Miles Kaufmann wrote:
> João Valverde wrote:
>> To answer the question of what I need the BSTs for, without getting 
>> into too many boring details it is to merge and sort IP blocklists, 
>> that is, large datasets of ranges in the form of (IP address, IP 
>> address, string). Originally I was also serializing them in a binary 
>> format (but no more after a redesign). I kept the "merge and sort" 
>> part as a helper script, but that is considerably simpler to implement.
>>
>> ...
>>
>> As an anecdotal data point (honestly not trying to raise the "Python 
>> is slow" strawman), I implemented the same algorithm in C and Python, 
>> using pyavl. Round numbers were 4 mins vs 4 seconds, against Python 
>> (plus pyavl). Even considering I'm a worse Python programmer than C 
>> programmer, it's a lot. I know many will probably think I tried to do 
>> "C in Python" but that's not the case, at least I don' t think so. 
>> Anyway like I said, not really relevant to this discussion.
>
> What format were you using to represent the IP addresses?  (Is it a 
> Python class?)  And why wouldn't you use a network address/subnet mask 
> pair to represent block ranges?  (It seems like being able to 
> represent ranges that don't fit into a subnet's 2^n block wouldn't be 
> that common of an occurrence, and that it might be more useful to make 
> those ranges easier to manipulate.)
I was using a bytes subclass.
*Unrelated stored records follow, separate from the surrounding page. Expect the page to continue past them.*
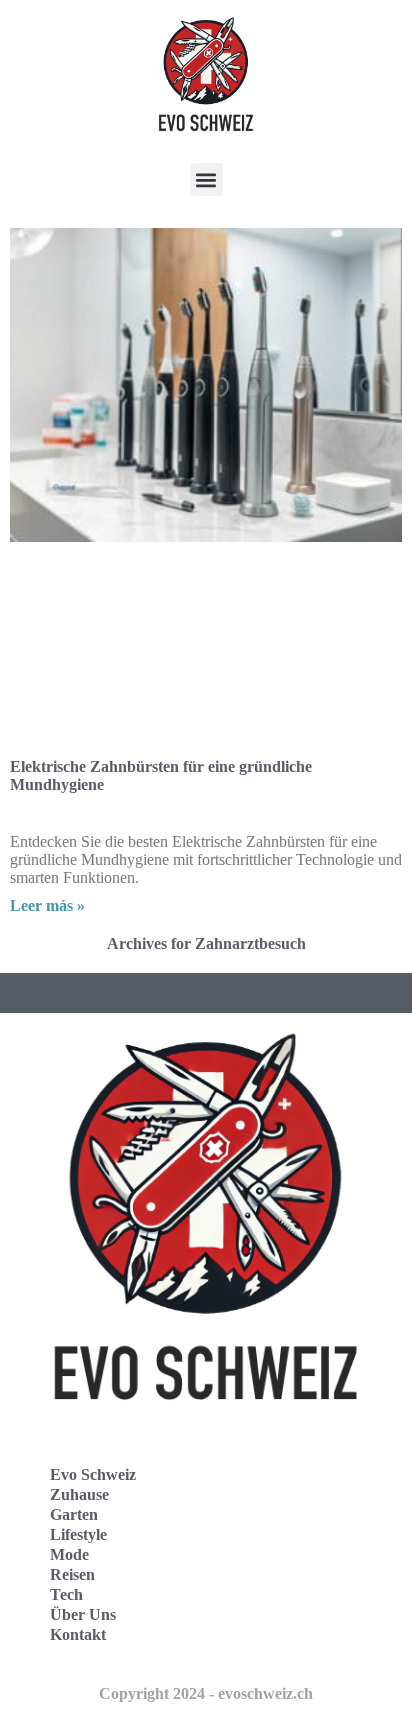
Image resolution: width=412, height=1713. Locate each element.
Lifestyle (78, 1534)
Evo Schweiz (93, 1474)
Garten (74, 1514)
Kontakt (78, 1634)
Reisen (72, 1574)
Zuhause (79, 1494)
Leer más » (47, 905)
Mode (69, 1554)
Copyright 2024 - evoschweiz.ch (206, 1693)
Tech (66, 1594)
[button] (206, 179)
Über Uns (83, 1614)
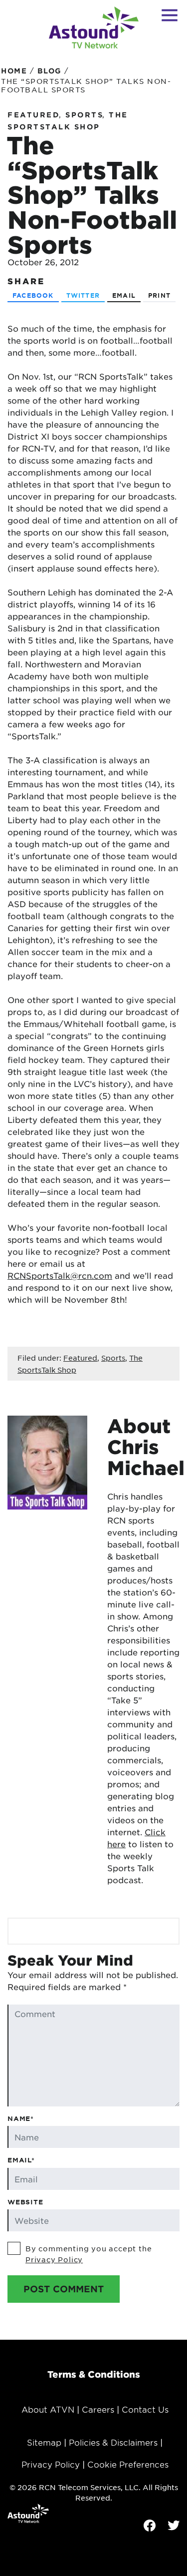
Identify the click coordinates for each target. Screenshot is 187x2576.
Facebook (33, 295)
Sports (84, 114)
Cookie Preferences (128, 2464)
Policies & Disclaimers (113, 2442)
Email (124, 295)
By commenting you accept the (88, 2254)
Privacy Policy (54, 2259)
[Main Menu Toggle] (169, 14)
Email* (21, 2160)
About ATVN (47, 2409)
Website (25, 2202)
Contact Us (145, 2409)
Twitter (83, 295)
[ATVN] (94, 27)
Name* (20, 2118)
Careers (98, 2409)
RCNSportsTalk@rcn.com (59, 1275)
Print (159, 295)
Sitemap (44, 2442)
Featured (33, 114)
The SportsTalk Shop (67, 120)
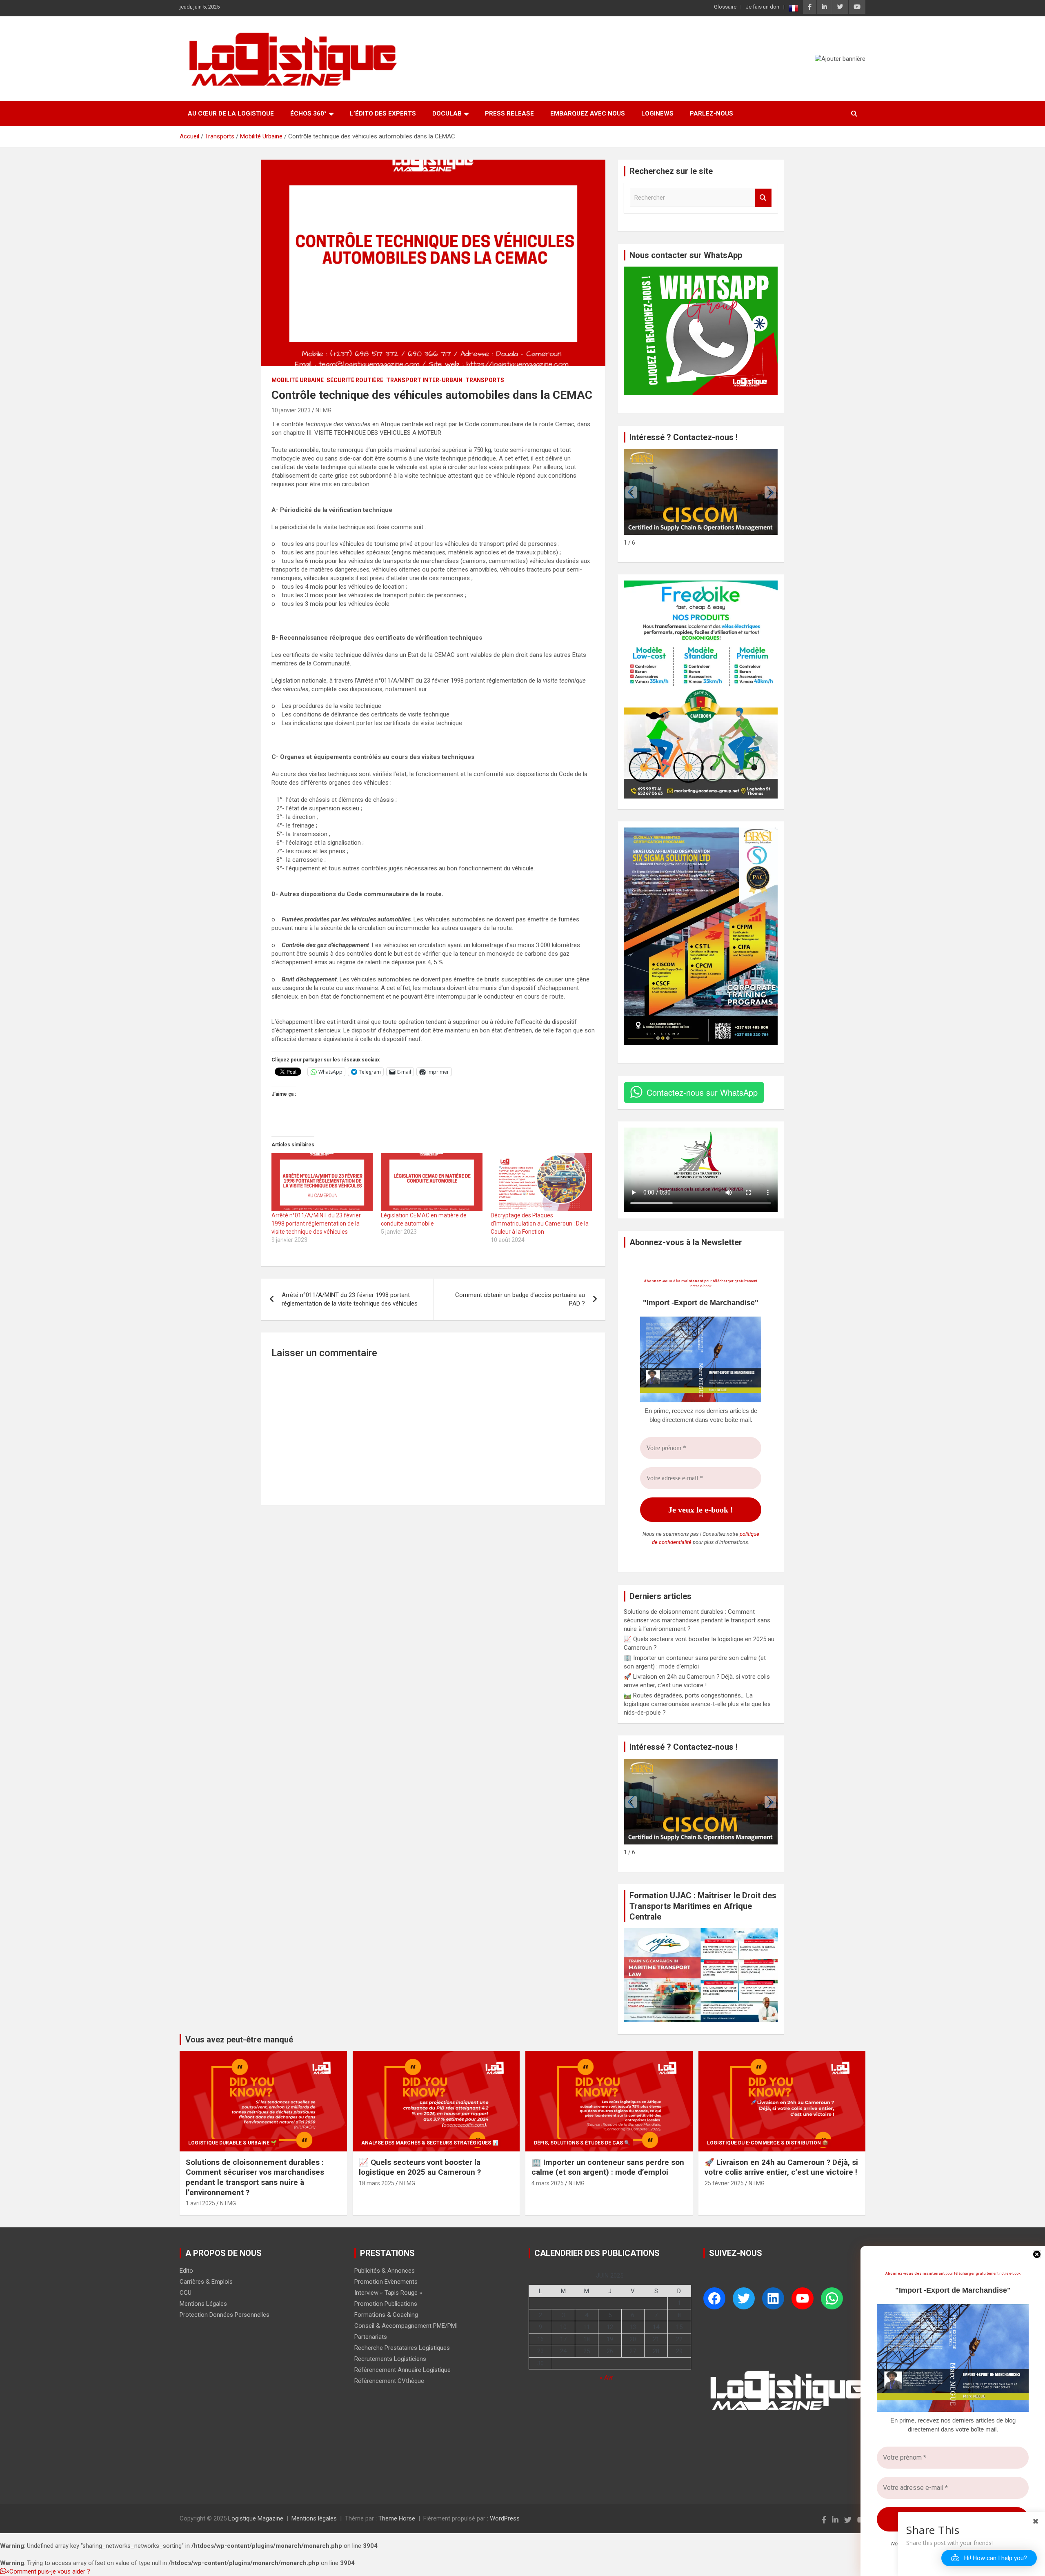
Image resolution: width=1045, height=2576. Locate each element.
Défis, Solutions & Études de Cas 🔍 (582, 2143)
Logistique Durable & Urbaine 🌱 (232, 2143)
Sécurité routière (355, 380)
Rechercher (763, 198)
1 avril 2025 (200, 2203)
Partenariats (370, 2336)
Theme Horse (396, 2518)
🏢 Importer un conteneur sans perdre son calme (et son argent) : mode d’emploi (607, 2167)
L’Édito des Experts (383, 113)
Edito (186, 2270)
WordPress (505, 2518)
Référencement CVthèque (389, 2381)
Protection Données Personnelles (224, 2314)
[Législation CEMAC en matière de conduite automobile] (431, 1182)
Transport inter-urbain (424, 380)
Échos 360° (308, 113)
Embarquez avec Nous (587, 113)
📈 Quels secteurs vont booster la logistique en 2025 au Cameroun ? (420, 2167)
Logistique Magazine (255, 2518)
I'm not free to choose CIDR notation, 
range boundaries must be arbitrary.

>
> One of the major disadvantages of using a tree container is that 
> usually multiple comparisons must be done for every tree operation.  
> When that comparison involves a call into Python bytecode (for custom 
> cmp/lt methods) the cost can be substantial.  Compare that to Python's 
> hash-based containers, which only need to call comparison methods in 
> the event of hash collisions (and that's hash collisions, not hash 
> table bucket collisions, since the containers cache each object's hash 
> value).  I would imagine that tree-based containers would only be 
> worth using with objects with comparison methods implemented in C.
I would flip your statement and say one of the advantages of using trees 
is that they efficiently keep random input sorted. Obviously no 
algorithm can do that with single comparisons. And not requiring a hash 
function is a desirable quality for non-hashable objects. There's a 
world beyond dicts. :)

I profiled the code and indeed the comparisons dominated the execution 
time. Trimming the comparison function to the bare minimum, a single 
python operation, almost doubled the program's speed.

>
> Not that I'm trying to be an apologist, or reject your arguments; I 
> can definitely see the use case for a well-implemented, fast 
> tree-based container for Python.  And so much the better if, when you 
> need one, there was a clear consensus about what package to use (like 
> PIL for image manipulation--it won't meet every need, and there are 
> others out there, but it's usually the first recommended), rather than 
> having to search out and evaluate a dozen different ones.